Iniciamos nuestra cena de cinco estrellas con escalopes gigantes salteados, seguidos por una suculenta lubina glaseada con miel y cilantro, setas y guisantes. Luego el camarero trajo el menú de postres y champán helado.

Giré la botella para ver la etiqueta. Dom Perignon.

– No habrás pedido esto, ¿verdad, Amanda? Cuesta trescientos dólares.

– No he sido yo. Debe de ser el champán de otro.

Cogí la tarjeta que el camarero había dejado en la bandeja de plata. Leí: «Invito a Dom Perignon. Champán de primera. Saludos, H. B.»

Henri Benoit.

Un escalofrío me bajó por la espalda. ¿Cómo había sabido ese cabrón dónde estábamos cuando ni siquiera yo sabía adónde íbamos?

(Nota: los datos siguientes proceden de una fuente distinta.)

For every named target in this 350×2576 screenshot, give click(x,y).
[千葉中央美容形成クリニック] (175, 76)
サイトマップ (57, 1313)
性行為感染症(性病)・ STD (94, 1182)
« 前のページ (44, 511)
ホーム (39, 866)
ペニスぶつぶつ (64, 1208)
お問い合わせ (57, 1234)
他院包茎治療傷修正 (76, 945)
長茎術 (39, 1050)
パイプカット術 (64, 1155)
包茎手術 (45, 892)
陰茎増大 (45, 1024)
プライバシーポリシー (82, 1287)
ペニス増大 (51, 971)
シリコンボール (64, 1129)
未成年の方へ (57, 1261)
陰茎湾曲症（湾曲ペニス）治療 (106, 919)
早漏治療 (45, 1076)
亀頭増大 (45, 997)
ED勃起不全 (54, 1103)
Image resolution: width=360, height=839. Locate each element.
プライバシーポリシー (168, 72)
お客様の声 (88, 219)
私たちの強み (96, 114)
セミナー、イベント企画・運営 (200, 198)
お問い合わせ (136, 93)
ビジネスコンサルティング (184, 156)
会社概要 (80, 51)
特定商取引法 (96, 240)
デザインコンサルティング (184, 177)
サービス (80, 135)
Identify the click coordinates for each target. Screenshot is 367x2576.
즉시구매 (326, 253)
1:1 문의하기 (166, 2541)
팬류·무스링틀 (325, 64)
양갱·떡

Me puse de pie, tumbando la silla. Giré en redondo en una y otra dirección. Escruté cada rostro del restaurante; el viejo de patillas largas, el turista calvo con el tenedor suspendido sobre el plato, los recién casados que aguardaban en la entrada, cada uno de los camareros.

¿Dónde estaba? ¿Dónde?

Mi cuerpo bloqueaba a Amanda y sentí que el grito me raspaba la garganta:

– ¡Henri, maldito bastardo! ¡Déjate ver!

96

Después de la escena en el comedor, eché la llave a la puerta de nuestra suite y puse la cadena, revisé los cerrojos de las ventanas y corrí las cortinas. No había llevado mi pistola, un error garrafal que no volvería a cometer.

Amanda estaba pálida y trémula cuando me senté en la cama junto a ella.

– ¿Quién sabía que veníamos aquí? -le pregunté.

– He hecho la reserva esta mañana, cuando he ido a casa para recoger unas cosas. Eso es todo.

– ¿Estás segura?

– Ah, me olvidaba: también he llamado al número privado de Henri.

– Hablo en serio. ¿Has hablado con alguien cuando has salido esta mañana? Piénsalo, Amanda. Él sabía que estaríamos aquí.